In one of the cases in this group, the adhesion of the electrocoagulation forceps tore the new small vessels supplying the tumor in the internal carotid artery and caused hemorrhage.
In addition, special attention should be paid to protect the penetrating arteries and collateral branches from the internal carotid artery, the posterior communicating artery, the anterior choroidal artery and the posterior cerebral artery to the hypothalamus and the anterior perforating mass; when removing the posterior superior tumor, special attention should be paid to prevent damage to the posterior thalamic arteries and the basilar artery that supply the posterior perforating mass and the interpeduncular fossa, which are closely related to the functions of the midbrain reticular formation, the pyramidal tract and the spinal thalamic tract.
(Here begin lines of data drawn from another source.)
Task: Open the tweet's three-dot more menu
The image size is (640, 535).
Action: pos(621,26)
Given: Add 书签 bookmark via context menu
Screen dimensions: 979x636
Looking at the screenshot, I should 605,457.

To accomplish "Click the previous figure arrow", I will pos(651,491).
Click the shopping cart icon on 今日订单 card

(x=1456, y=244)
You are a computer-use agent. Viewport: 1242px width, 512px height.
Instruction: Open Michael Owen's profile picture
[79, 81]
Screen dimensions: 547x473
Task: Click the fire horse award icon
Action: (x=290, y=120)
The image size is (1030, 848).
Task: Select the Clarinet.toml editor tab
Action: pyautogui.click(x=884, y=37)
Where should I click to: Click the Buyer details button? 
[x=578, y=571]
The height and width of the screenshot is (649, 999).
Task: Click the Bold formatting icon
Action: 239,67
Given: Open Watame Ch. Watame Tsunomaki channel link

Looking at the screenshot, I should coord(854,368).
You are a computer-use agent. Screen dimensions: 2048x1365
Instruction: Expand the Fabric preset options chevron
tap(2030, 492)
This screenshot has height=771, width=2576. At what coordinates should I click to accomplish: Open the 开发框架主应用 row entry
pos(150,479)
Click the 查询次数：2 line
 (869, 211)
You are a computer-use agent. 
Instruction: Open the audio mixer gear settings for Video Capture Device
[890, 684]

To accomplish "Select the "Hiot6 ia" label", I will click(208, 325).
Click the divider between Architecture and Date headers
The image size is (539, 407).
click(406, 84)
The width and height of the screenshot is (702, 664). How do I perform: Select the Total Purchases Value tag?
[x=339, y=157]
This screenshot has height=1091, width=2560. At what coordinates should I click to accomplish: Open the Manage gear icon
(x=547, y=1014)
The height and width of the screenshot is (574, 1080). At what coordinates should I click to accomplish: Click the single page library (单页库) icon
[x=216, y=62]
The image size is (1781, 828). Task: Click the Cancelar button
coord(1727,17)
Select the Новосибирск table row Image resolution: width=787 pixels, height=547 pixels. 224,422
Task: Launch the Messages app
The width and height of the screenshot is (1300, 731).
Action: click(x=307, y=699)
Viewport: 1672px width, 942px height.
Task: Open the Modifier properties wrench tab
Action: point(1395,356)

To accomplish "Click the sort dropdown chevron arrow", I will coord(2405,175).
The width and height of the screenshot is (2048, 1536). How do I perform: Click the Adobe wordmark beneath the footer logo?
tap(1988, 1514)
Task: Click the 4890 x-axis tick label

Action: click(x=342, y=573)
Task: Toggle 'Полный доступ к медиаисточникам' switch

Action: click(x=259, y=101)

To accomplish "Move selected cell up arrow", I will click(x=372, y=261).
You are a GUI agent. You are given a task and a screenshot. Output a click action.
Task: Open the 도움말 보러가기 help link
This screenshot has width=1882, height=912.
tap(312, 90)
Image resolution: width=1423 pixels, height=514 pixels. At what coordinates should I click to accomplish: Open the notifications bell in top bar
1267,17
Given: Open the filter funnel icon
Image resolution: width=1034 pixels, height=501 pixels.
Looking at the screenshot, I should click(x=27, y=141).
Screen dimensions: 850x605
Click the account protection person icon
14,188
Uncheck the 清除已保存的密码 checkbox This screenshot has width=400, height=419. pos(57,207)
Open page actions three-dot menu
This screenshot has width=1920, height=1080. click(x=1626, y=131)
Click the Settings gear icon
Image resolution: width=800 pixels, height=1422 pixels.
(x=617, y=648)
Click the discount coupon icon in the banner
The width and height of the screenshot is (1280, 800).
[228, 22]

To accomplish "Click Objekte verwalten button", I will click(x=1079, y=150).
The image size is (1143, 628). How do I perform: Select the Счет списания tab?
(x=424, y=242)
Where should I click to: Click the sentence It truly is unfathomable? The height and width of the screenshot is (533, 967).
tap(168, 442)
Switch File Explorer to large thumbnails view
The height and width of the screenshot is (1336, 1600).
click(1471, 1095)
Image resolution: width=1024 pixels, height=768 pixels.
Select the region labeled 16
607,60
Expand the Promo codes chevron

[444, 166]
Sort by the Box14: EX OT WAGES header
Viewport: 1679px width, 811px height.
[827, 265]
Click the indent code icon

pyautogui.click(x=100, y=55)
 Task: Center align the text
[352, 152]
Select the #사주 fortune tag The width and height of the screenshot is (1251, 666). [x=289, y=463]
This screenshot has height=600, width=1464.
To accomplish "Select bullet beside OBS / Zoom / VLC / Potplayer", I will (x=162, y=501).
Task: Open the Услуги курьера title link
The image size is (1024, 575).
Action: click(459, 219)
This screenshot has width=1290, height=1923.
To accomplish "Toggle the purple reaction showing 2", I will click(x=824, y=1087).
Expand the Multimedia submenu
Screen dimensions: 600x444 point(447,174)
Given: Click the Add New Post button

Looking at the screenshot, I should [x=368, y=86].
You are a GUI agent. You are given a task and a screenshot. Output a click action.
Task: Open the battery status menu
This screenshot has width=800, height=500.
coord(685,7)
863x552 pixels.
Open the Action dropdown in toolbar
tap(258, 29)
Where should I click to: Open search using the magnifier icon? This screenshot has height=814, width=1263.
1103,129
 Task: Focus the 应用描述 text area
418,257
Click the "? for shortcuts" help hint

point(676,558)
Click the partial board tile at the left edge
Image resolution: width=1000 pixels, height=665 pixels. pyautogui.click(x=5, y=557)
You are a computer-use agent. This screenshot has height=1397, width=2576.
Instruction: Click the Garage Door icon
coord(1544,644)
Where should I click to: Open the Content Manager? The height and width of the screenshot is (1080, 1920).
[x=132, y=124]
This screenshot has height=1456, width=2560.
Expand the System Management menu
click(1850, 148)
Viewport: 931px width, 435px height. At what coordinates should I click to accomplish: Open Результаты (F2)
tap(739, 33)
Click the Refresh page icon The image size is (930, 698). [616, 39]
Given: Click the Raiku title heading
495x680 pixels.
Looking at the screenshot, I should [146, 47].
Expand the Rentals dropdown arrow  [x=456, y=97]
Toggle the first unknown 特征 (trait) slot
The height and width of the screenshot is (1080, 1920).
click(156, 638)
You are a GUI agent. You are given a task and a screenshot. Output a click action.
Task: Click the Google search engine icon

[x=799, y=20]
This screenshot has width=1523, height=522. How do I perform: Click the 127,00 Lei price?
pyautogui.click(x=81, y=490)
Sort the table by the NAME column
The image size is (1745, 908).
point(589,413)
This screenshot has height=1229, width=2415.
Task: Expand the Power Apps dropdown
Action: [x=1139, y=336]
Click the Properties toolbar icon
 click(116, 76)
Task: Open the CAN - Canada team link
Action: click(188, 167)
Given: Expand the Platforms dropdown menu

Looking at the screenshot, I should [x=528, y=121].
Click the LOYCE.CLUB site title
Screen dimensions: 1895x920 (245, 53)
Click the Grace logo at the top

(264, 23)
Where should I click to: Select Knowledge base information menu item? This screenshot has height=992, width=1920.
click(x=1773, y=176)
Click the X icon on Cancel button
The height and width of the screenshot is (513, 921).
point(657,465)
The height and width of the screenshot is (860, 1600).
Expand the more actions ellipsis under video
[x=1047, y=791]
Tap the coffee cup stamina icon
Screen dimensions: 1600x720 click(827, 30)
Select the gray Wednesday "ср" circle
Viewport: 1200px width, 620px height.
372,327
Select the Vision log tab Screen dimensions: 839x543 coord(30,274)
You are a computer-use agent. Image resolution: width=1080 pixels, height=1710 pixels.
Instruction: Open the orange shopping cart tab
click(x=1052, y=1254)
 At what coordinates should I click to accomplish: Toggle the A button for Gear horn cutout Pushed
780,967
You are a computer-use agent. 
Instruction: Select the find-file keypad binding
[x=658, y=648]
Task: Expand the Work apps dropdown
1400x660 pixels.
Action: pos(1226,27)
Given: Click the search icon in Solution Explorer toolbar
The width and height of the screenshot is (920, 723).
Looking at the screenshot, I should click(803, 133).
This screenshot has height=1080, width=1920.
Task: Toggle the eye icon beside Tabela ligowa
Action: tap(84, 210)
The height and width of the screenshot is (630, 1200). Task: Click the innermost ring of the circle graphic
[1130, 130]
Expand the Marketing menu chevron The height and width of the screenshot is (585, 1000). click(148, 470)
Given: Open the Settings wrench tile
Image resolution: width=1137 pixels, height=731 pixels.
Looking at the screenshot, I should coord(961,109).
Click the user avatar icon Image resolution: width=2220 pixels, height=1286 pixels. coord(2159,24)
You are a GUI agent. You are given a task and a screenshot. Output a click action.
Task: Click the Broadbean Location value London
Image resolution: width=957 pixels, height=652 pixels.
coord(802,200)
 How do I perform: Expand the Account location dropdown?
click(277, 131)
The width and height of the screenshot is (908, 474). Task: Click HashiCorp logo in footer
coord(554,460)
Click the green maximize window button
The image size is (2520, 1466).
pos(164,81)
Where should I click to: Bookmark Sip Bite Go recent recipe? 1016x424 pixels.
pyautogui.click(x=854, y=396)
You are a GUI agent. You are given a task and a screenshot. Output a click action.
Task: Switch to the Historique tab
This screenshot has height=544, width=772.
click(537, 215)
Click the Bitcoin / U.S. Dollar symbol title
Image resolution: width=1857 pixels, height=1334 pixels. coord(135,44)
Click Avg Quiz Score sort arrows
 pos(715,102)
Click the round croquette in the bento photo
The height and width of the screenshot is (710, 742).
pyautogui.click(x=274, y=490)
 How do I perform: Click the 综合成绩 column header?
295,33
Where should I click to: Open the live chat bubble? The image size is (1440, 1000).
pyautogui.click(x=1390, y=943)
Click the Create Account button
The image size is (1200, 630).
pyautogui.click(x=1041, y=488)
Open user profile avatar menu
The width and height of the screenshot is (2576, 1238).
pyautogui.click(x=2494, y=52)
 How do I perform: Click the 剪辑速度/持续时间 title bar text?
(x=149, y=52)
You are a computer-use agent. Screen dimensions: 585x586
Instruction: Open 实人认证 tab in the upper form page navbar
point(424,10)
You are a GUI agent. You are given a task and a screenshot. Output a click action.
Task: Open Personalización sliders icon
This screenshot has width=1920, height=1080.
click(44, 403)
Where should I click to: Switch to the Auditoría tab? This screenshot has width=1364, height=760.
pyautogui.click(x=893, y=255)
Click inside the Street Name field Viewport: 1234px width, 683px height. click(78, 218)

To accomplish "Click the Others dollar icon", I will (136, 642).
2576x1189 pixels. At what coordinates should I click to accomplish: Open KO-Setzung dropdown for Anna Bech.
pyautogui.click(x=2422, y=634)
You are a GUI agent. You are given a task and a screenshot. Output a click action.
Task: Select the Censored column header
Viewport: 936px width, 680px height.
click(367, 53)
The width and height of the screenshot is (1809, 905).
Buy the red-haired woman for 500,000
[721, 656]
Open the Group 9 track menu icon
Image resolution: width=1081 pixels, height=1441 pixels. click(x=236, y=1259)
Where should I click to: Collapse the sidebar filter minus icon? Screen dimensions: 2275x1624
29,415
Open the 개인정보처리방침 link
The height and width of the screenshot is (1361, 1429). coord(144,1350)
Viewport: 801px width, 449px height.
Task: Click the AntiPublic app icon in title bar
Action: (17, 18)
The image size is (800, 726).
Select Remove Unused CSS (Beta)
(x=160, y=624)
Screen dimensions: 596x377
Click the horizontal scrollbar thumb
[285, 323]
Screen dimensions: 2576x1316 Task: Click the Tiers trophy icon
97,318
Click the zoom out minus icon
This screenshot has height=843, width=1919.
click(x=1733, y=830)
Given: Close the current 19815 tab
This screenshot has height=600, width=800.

Penetrating arteries, intraoperative injury to these arteries or excessive stretching and prolonged exposure are prone to vasospasm, which will cause ischemia in a large area of the shell nucleus and internal capsule and thalamus.
In addition to the short operative time, rapid postoperative recovery, and aesthetic incision, the most important point is that the supraorbital foraminal approach is only a miniaturization of the approach, which reduces the damage to soft tissues and skull, but in no way means that it necessarily reduces the trauma to brain tissue and the risk of neurological impairment. Therefore, extremely strict requirements are placed on the surgeon’s skillful microsurgery skills, extensive surgical experience, knowledge of microscopic neuroanatomy, extremely patient and dedicated surgical style, and sound preoperative planning.
The emphasis is never only on the size of the craniotomy window itself, but on the careful design of each lesion, determining the exact location of the craniotomy, reaching the lesion area with minimal damage to the surrounding tissues, and removing the tumor as completely as possible; otherwise, it will be counterproductive.